■ Goal A
In the request guards text, which guard runs last in the chain, and for what stated reason?

■ Given text

Request guards (the four-guard chain)
Registered in app.module.ts as APP_GUARDs and evaluated in registration
order. Each later guard depends on state pinned by an earlier one.
| # | Guard | Always on? | Opt-in | Responsibility |
|---|---|---|---|---|
| 1 | AuthGuard | yes | @Public() bypasses | API-key or bearer-JWT auth; pins req.tenantId, req.actorDid, req.actorScopes, req.actorIsAdmin |
| 2 | ThrottleByUserGuard | yes | — | Coarse per-principal request rate limit (THROTTLE_LIMIT/THROTTLE_TTL_MS) |
| 3 | PolicyGuard | no-op | @CheckPolicy(action) | Per-action authorization via a pluggable PolicyDecider |
| 4 | QuotaGuard | no-op | @CheckQuota(action) | Per-tenant per-action windowed counters; runs last so denied requests don't burn an increment |
/ingest/acdp is @Public() because HMAC is its authentication. See
POLICY.md for policy/quota detail and AUTH.md for the
auth model.
Tenancy
The tenant is the unit of data isolation. AuthGuard resolves it (from a
tenant-bound API key, the JWT tenant claim, or — only in non-strict mode — the
absence of any assertion → default) and pins req.tenantId. Controllers read
it with tenantOf(req) and thread it into every repository call; repositories
filter WHERE tenant_id = … and stamp it on writes, with composite conflict
targets that include tenantId. A spoofed X-Tenant-Id that disagrees with the
signed/bound tenant is rejected. See TENANCY.md.

■ Goal B
Rewrite the entries from their first line up to and including the line containing "coord(1393,441)", substituting "star" for each occurrence of "heart" and leaving everything else unchanged.

■ Data records
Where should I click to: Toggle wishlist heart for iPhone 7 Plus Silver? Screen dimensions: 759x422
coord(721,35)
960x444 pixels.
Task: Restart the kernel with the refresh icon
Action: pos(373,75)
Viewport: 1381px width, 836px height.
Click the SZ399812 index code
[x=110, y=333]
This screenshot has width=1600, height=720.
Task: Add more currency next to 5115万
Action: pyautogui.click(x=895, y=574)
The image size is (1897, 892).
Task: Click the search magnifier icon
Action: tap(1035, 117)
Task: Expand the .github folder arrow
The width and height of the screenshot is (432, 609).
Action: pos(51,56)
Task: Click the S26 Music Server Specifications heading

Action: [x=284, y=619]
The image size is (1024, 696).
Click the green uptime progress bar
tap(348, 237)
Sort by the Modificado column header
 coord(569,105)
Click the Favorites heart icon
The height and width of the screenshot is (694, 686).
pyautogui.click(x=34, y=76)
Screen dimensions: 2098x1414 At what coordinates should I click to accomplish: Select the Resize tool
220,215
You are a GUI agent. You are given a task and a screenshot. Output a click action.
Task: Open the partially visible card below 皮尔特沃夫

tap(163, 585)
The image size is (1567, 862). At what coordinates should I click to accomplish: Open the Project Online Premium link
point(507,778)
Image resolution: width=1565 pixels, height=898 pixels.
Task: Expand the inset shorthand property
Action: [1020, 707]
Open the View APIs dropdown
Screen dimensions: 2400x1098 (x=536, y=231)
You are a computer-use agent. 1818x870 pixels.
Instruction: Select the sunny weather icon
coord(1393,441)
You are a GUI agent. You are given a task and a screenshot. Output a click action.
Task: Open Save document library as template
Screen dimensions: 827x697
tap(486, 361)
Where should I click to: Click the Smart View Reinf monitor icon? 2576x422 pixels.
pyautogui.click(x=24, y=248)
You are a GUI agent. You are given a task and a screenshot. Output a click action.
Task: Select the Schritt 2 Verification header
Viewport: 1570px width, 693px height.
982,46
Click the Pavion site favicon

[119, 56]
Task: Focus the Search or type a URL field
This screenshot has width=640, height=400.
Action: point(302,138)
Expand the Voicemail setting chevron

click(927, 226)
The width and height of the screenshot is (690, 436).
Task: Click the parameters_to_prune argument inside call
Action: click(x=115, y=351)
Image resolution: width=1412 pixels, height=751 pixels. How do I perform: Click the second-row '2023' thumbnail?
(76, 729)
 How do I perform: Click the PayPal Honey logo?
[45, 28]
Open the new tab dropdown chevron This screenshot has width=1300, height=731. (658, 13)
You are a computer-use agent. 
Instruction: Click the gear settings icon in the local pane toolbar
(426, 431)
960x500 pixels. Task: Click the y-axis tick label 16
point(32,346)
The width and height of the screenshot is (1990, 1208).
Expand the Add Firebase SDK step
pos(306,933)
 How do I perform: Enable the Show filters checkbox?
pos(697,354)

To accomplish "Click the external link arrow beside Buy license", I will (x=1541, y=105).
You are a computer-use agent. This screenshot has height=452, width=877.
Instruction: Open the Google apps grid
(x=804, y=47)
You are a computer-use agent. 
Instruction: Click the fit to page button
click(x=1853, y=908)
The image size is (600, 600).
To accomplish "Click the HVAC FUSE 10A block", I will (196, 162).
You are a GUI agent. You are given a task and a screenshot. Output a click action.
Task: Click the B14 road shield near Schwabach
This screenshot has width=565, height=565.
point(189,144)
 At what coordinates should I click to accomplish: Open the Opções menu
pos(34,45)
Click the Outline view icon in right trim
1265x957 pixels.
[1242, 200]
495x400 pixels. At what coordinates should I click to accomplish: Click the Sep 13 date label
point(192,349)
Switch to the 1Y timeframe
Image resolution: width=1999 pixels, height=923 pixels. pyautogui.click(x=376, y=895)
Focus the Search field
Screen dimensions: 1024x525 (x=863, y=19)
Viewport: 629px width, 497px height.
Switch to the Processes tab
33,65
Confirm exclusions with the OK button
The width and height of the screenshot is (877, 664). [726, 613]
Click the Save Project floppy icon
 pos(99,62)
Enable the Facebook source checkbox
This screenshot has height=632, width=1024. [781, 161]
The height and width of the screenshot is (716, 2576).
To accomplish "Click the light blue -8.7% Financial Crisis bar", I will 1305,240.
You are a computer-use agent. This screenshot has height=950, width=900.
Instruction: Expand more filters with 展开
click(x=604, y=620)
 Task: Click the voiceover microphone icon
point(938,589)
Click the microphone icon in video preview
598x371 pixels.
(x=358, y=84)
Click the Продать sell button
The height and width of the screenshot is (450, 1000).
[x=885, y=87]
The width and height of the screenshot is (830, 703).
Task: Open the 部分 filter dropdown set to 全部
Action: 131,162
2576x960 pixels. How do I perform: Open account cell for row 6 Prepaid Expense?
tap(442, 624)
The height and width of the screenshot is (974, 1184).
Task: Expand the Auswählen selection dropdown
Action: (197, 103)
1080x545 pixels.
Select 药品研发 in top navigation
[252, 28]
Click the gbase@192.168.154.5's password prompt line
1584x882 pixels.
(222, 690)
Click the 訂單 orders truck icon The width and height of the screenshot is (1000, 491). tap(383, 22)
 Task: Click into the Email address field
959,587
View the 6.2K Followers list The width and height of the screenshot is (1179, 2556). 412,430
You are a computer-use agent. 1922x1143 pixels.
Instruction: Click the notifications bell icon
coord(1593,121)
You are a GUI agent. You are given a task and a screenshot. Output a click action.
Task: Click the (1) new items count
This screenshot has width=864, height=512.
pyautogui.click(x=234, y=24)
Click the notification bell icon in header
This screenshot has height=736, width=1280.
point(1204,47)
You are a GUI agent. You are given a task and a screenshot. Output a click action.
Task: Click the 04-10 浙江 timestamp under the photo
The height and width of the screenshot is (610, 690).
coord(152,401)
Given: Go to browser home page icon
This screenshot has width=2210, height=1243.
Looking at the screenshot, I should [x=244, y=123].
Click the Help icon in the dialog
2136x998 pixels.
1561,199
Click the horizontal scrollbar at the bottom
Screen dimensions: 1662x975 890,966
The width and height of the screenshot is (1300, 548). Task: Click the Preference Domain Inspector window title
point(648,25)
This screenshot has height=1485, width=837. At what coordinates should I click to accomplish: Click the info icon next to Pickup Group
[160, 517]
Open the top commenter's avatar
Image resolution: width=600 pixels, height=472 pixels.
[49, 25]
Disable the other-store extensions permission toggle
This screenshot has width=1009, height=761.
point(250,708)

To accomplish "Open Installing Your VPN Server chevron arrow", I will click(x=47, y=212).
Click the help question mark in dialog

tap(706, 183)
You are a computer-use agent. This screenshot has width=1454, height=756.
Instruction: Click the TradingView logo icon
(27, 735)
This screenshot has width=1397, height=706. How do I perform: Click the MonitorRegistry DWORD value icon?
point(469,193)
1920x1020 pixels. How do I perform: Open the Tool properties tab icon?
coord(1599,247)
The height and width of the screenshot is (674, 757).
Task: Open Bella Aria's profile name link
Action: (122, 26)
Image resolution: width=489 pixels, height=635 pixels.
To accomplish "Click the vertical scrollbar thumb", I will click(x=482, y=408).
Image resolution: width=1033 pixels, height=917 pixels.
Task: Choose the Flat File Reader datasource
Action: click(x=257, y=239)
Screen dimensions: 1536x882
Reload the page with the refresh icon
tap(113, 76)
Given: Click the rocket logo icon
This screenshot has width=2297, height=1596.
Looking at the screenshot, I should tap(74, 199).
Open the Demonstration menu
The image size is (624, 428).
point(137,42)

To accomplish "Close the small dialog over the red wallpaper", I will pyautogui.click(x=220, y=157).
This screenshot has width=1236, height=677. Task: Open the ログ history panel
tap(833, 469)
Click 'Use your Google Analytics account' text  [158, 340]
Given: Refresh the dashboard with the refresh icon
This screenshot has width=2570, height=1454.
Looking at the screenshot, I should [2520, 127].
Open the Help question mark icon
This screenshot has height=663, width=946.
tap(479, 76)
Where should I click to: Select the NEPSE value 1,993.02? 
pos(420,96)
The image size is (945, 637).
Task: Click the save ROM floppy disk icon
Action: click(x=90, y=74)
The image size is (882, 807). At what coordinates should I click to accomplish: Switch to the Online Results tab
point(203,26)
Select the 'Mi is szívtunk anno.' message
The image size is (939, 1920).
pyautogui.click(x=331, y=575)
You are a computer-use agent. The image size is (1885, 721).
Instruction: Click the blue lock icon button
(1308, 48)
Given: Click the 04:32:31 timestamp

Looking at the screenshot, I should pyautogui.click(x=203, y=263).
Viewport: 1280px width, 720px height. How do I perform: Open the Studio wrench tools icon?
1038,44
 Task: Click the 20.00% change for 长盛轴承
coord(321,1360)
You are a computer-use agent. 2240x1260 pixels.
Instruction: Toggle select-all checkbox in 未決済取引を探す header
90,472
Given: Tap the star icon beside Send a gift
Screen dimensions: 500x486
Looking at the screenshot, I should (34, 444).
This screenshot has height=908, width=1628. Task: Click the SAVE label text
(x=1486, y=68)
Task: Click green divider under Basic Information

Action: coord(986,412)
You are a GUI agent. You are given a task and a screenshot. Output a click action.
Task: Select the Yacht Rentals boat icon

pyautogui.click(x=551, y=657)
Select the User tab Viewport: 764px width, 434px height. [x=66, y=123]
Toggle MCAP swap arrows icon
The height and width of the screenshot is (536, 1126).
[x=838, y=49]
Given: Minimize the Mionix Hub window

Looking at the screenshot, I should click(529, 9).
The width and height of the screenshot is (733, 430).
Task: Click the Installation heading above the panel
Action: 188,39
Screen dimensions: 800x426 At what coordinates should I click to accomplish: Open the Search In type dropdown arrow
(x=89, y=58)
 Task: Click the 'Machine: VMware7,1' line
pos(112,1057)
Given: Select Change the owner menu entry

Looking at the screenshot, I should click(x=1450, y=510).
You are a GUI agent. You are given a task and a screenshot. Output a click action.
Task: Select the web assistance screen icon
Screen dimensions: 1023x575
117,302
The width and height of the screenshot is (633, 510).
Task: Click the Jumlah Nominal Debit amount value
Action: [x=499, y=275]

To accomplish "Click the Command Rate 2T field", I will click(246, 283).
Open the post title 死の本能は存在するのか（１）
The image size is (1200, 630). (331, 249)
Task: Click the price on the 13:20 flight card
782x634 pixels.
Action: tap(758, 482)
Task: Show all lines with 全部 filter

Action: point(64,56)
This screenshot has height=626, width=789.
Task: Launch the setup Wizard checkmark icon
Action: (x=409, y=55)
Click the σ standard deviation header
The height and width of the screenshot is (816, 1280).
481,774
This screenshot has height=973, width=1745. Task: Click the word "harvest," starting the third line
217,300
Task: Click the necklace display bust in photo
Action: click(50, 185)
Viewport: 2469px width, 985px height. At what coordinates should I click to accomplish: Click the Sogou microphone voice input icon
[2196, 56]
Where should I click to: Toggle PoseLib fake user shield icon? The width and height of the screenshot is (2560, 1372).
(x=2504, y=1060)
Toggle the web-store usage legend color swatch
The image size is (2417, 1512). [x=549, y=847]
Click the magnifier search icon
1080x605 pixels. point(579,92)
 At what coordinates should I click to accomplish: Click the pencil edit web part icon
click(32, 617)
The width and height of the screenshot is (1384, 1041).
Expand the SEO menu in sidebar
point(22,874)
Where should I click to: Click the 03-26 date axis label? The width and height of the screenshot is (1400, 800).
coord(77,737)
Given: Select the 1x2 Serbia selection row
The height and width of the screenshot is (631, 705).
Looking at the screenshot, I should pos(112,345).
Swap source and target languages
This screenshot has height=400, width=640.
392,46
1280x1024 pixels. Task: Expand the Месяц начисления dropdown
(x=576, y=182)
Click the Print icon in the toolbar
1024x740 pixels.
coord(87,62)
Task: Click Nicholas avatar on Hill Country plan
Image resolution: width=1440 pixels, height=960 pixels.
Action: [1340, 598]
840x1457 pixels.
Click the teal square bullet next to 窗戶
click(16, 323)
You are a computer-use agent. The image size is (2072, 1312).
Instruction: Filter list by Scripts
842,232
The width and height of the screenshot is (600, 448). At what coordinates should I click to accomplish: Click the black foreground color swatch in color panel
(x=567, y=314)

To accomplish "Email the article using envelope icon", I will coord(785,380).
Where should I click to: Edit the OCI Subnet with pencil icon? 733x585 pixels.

■ Full answer A
QuotaGuard runs last so that denied requests don't burn an increment.

■ Full answer B
Where should I click to: Toggle wishlist star for iPhone 7 Plus Silver? Screen dimensions: 759x422
coord(721,35)
960x444 pixels.
Task: Restart the kernel with the refresh icon
Action: pos(373,75)
Viewport: 1381px width, 836px height.
Click the SZ399812 index code
[x=110, y=333]
This screenshot has width=1600, height=720.
Task: Add more currency next to 5115万
Action: pyautogui.click(x=895, y=574)
The image size is (1897, 892).
Task: Click the search magnifier icon
Action: tap(1035, 117)
Task: Expand the .github folder arrow
The width and height of the screenshot is (432, 609).
Action: pos(51,56)
Task: Click the S26 Music Server Specifications heading

Action: [x=284, y=619]
The image size is (1024, 696).
Click the green uptime progress bar
tap(348, 237)
Sort by the Modificado column header
 coord(569,105)
Click the Favorites star icon
The height and width of the screenshot is (694, 686).
pyautogui.click(x=34, y=76)
Screen dimensions: 2098x1414 At what coordinates should I click to accomplish: Select the Resize tool
220,215
You are a GUI agent. You are given a task and a screenshot. Output a click action.
Task: Open the partially visible card below 皮尔特沃夫

tap(163, 585)
The image size is (1567, 862). At what coordinates should I click to accomplish: Open the Project Online Premium link
point(507,778)
Image resolution: width=1565 pixels, height=898 pixels.
Task: Expand the inset shorthand property
Action: [1020, 707]
Open the View APIs dropdown
Screen dimensions: 2400x1098 (x=536, y=231)
You are a computer-use agent. 1818x870 pixels.
Instruction: Select the sunny weather icon
coord(1393,441)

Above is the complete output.